Qual é a abordagem em matéria de comércio que o governo de Donald Trump busca com a China, quando ambas as partes trabalham para que o presidente americano se reúna com o líder chinês Xi Jinping nas próximas semanas?
- O que é um "Conselho de Comércio"? -
Após as conversas que altos responsáveis econômicos dos Estados Unidos mantiveram com seus pares chineses em Paris no fim de semana passado, o enviado comercial americano Jamieson Greer afirmou que as duas partes discutiram a criação de um "Conselho de Comércio entre os Estados Unidos e a China".
O mecanismo ajudaria a formalizar e identificar que tipos de bens os Estados Unidos deveriam exportar ou importar da China, explicou.
O conselho poderia estudar oportunidades para expandir o comércio em produtos não sensíveis ou conversar sobre a redução mútua de tarifas nos setores estratégicos, destacou Wendy Cutler, do Asia Society Policy Institute.

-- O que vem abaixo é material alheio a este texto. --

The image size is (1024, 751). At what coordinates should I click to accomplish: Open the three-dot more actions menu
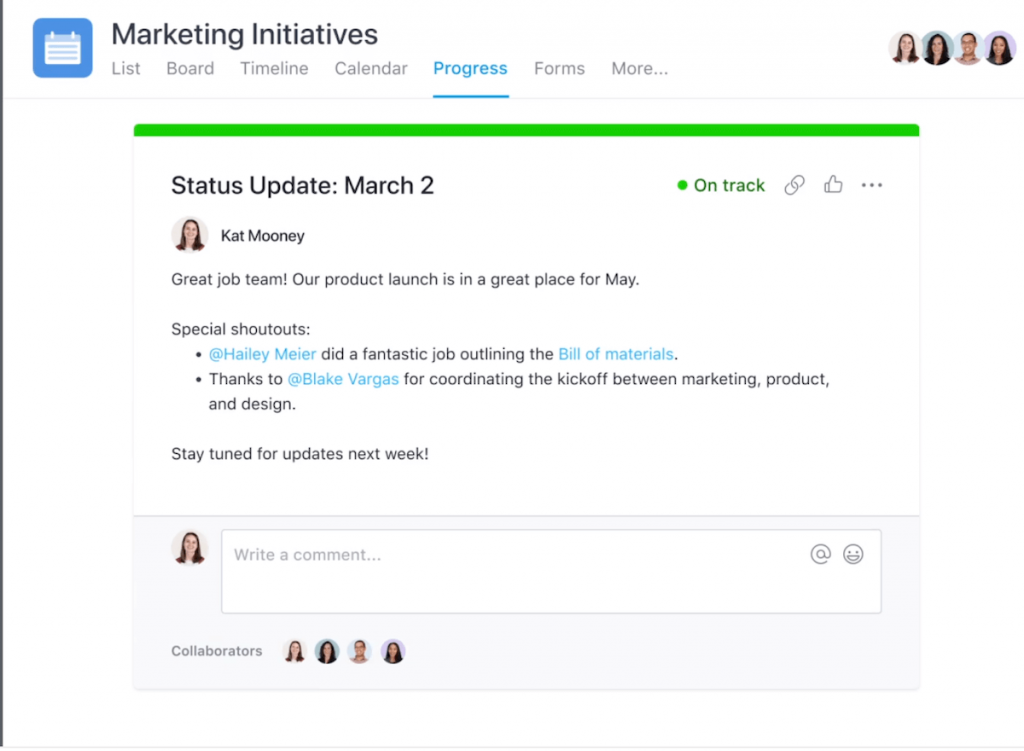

Por enquanto, os funcionários parecem ter avançado em direção a compromissos chineses de compra de produtos agrícolas, energia e aviões americanos, acrescentou Cutler, ex-funcionário de comércio dos Estados Unidos.
- É algo novo nas relações entre EUA e China? -
As conversas ocorrem enquanto Washington volta sua atenção para o "comércio administrado", que, segundo Chad Bown, do Peterson Institute for International Economics, foca mais nos resultados do que nas políticas.

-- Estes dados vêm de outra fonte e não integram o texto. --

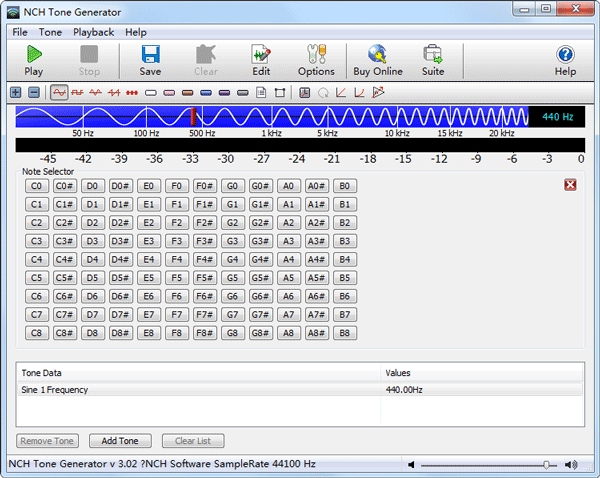Select the sine wave tone type icon

[60, 92]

Isto poderia significar compromissos de importação ou restrições voluntárias à exportação, como no caso do Japão na década de 1980 para gerir o fluxo de automóveis para os Estados Unidos, indicou.
Um exemplo mais recente é o acordo de "Fase Um" que Washington assinou com Pequim durante o primeiro mandato de Trump, que representou uma trégua em sua guerra comercial, acrescentou Bown.

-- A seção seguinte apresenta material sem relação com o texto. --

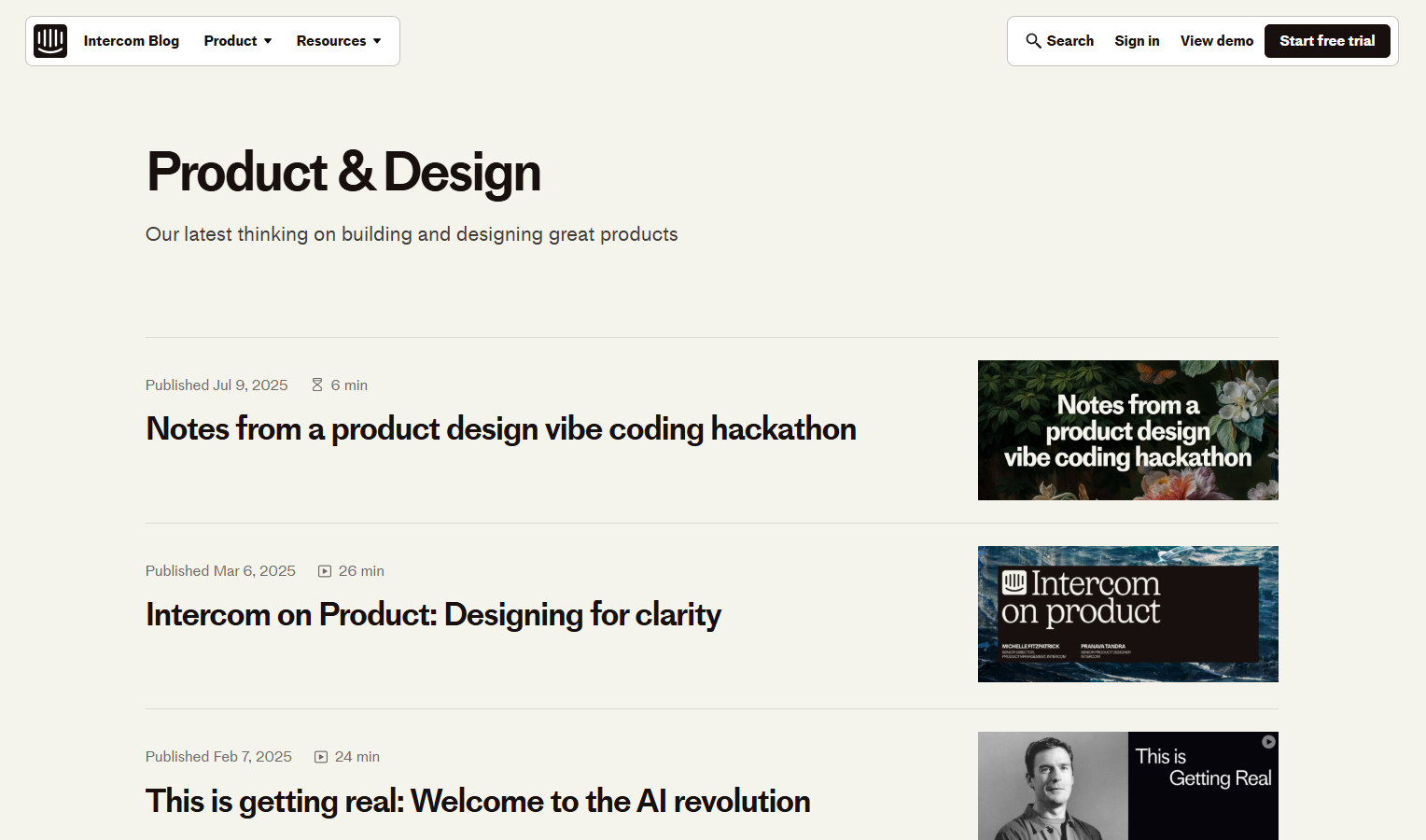Expand the Resources dropdown menu
Screen dimensions: 1426x840
tap(338, 41)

No acordo, a China aceitou importar mais US$ 200 bilhões (cerca de R$ 1 trilhão) em produtos americanos durante dois anos, embora não tenha cumprido esse compromisso.
- Por que isto gerou inquietação? -
"Em vez de retirar regulamentações, reduzir tarifas e facilitar que os clientes e as empresas decidam o que vendem e a que preços, seria algo mais mecânico", disse Joerg Wuttke, sócio da empresa de consultoria DGA-Albright Stonebridge Group. "Não é um bom sinal", acrescentou em declarações à AFP.
"Onde estão as forças do mercado?", se perguntou.
Tal enfoque também não favorece a competitividade e poderia alimentar a preocupação de outros parceiros comerciais, alertou Wuttke.
Um líder empresarial radicado nos Estados Unidos, que falou sob condição de anonimato, disse que a gestão do comércio levanta dúvidas sobre como Washington decidirá quais indústrias priorizar e quais setores serão beneficiados.
- Ajuda na relação? -
Bown, del PIIE, considera que um acordo de comércio administrado pelos Estados Unidos e pela China poderia ter mais sucesso do que tentativas anteriores de resolver conflitos econômicos.
A pergunta é se isso leva a "uma relação mais sustentável e de longo prazo" que seja melhor do que "um constante vai e vem de conflitos", disse.
"Está claro que o sistema anterior não funcionou. Poderíamos tentar um sistema novo que talvez funcione?", perguntou.
Mas qualquer acordo comercial teria que ser realista e aceitável para ambas as partes. "Teria que ter um compromisso sincero de ambos os lados para que funcione", acrescentou. "Mesmo assim, vai ser realmente, realmente difícil", concluiu.